Green Group, Department of Chemical Engineering

Massachusetts Institute of Technology

jonzheng@mit.edu

Ivo Leito

Institute of Chemistry, University of Tartu

Tartu, Estonia

Sofja Tshepelevitsh

Institute of Chemistry, University of Tartu

Tartu, Estonia

William H. Green

Department of Chemical Engineering

Massachusetts Institute of Technology

License

Copyright © 2026 International Union of Pure and Applied Chemistry.

This material is available for reuse under a CC BY-NC 4.0 license with the following attribution: Reproduced by permission of International Union of Pure and Applied Chemistry.

Recommended Citation

Zheng, Jonathan W.; Leito, Ivo; Tshepelevitsh, Sofja; Green, William H. (2025) Izutsu Digitized pKa Dataset, v1.0. Copyright © 2026 International Union of Pure and Applied Chemistry (IUPAC), The dataset is reproduced by permission of IUPAC and is licensed under a CC BY-NC 4.0.

References should also include the source, print version of the data: Izutsu, K. (1990). Acid-Base Dissociation Constants in Dipolar Aprotic Solvents. Blackwell Science.

As references are provided for each entry, a reference to the source of an experimental measurement may also be provided.

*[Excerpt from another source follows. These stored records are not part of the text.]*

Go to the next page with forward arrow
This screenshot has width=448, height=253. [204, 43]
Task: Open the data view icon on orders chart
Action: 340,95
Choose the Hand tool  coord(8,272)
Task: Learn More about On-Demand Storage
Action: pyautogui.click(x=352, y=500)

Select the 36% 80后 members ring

This GitHub repository serves as a working copy for the dataset.

Data & File Overview

File List

  • izutsu_data_v1-0.csv : pKa dataset in dipolar aprotic solvents.
  • izutsu_data_v1-0.tsv : As above, but in a tab-separated format
  • code_translations / : directory containing optional supporting .csv files that translate from shorthand code to full text labels
    • references.csv : translation for bibliographical references
    • remarks.csv : translation for supplementary notes on an entry
    • standards.csv : translation for anchoring standards of this entry, e.g. definition of the acidity scale

The dataset includes pKa values measured in the following dipolar aprotic solvents:

  • nitromethane
  • NMP (N-Methyl-2-pyrrolidone)
  • DMA (N,N-Dimethylacetamide)
  • MiBK (Methyl isobutyl ketone)
  • sulfolane (tetramethylene sulfone)
  • HMPA (Hexamethylphosphoramide)

Please email jonzheng@mit.edu or post an issue on the GitHub page if any errors are discovered.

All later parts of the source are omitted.